Сеськино готовилось к весеннему севу. Напоит дождь поля — будут всходы дружными, урожай — богатым. Люди несколько дней молились, чтоб дождь полил землю. И дождались. Вот он льет, не переставая…
К вечеру нежданно-негаданно подул злой ветер. Взвихрил седые тучи, разлохматил мутное небо, нарушил покой. Деревья гнулись до земли. В печных трубах гудело и выло, наводя страх, войско домовых духов. Но вот выглянуло солнце и своими угасающими лучами осветило все вокруг. Исхлестанная дождем и ветром земля напоминала распятого грешника, измученного, но живого. Сеськино всем сердцем почуяло приближение беды.
* * *
Из кузницы доносились шипение горна и удары молота по наковальне.

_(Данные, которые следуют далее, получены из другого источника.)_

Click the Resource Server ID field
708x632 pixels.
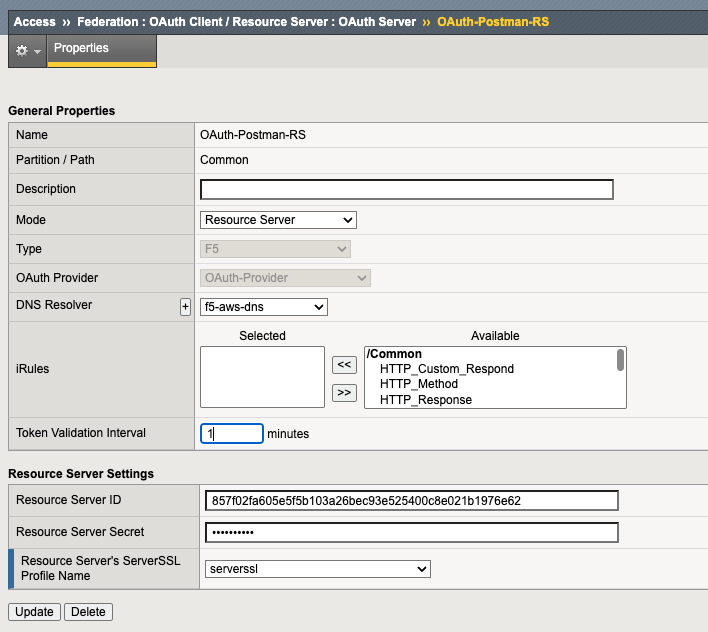click(x=411, y=500)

Гераська Кучаев (теперь он женатый, в жены себе нынешней зимой привез красавицу Катю из Лыскова и уже новый дом построил) постоял в нерешительности у тесовых ворот. Он знал, кузнец Филипп Савельев не любит, когда ему мешают работать, но все-таки дернул за веревку — ворота с шумом распахнулись. В саму кузницу двери были нараспашку. Филипп, широкоплечий, с толстой шеей, в длинной навыпуск рубахе. Кожаный фартук на нем грязный, в саже и копоти. В правой руке у него молоток, в левой — клещи. Клещами он вращал красный раскаленный кусок железа, то и дело ударял по нему молотком, громко крякая. Виртян, отец Гераськи, поднимал тяжелую кувалду и тоже с уханьем опускал ее на заготовку. По лицу молотобойца струился грязный пот, рубашка взмокла.
Раскаленное железо понемногу темнело, лишь то место, по которому ударяла кувалда, краску свою не меняло. Вот раздались друг за другом два коротких удара, и расплющенный кусок железа, наподобие огромной лопаты, Филипп сунул в бадью с водой. Время — перевести дух и поздороваться с вошедшим.
— Я поговорить пришел к тебе, Филипп Мокеевич, — начал разговор свой Гераська. — Варлаам, наш новый батюшка, какой-то сход хочет провести.
— Тогда обожди немного, это разговор долгий. Мы сначала соху закончим. Еще один лемех остался. — Кузнец рукавом рубахи вытер со лба струившийся пот. Клещами схватил другой кусок железа, сунул в горячие угли, которые уже успели покрыться белесой золой.
— Виртян, раздуй-ка огонь.
Пока Виртян колдовал над мехами и горном, Гераська опять подступил к кузнецу. Но тот решительно заявил:
— Ты бы завтра пришел, браток, нынче некогда калякать!
Гераська рассердился и, стараясь перекричать шум, громко высказался:
— Тебе не соху ковать надо, а, как говорили на сельской сходке мужики, топоры. А ты, похоже, смирным да покорным решил стать? Или боишься драки? — не отступал Гераська.
Филипп не сдержался:
— Вот этими руками задушил бы всех богатеев! — и показал на свои мозолистые ладони. — Кровопийцы мирские, псы поганые, старшего моего брата, Федора, прутьями солеными до смерти забили, сволочи! А меньшего, Видяса, в солдаты погнали. И теперь от него — ни слуху, ни духу. — В глазах кузнеца прыгали яростные огни.
— Так я про это и баю, надо топоры делать, ружей на всех у нас не хватит! — обрадовался Гераська.
В эту минуту Виртян, вышедший из кузнецы на улицу, чтобы охладиться после горна, громко позвал их. На Лысковской дороге они увидели четырех всадников и закрытый тарантас, приближающихся к селу.
— Ну вот и поговорили! — сплюнул от досады Гераська. — Теперь с нами эти будут «разговаривать»…
* * *
Солнечные зайчики плясали на полу. Из-под лавки выскочил взлохмаченный кот и прыгнул на них. В лапы ничего не попало. Кот жалобно замяукал.
— Нашел мышей! Молока вона скока, лопай, пока не треснешь! — Лукерья Москунина пнула кота ногой.
У нового попа она вторую неделю работает. Отец Варлаам в Сеськино матушку свою не привез почему-то. И с Иоанном так же было. Тот, длинногривый жеребец, словно в воду канул. Ни слуху о нем, ни духу. Вероятно, в монастырь какой — нибудь спрятался, хитрющий черт.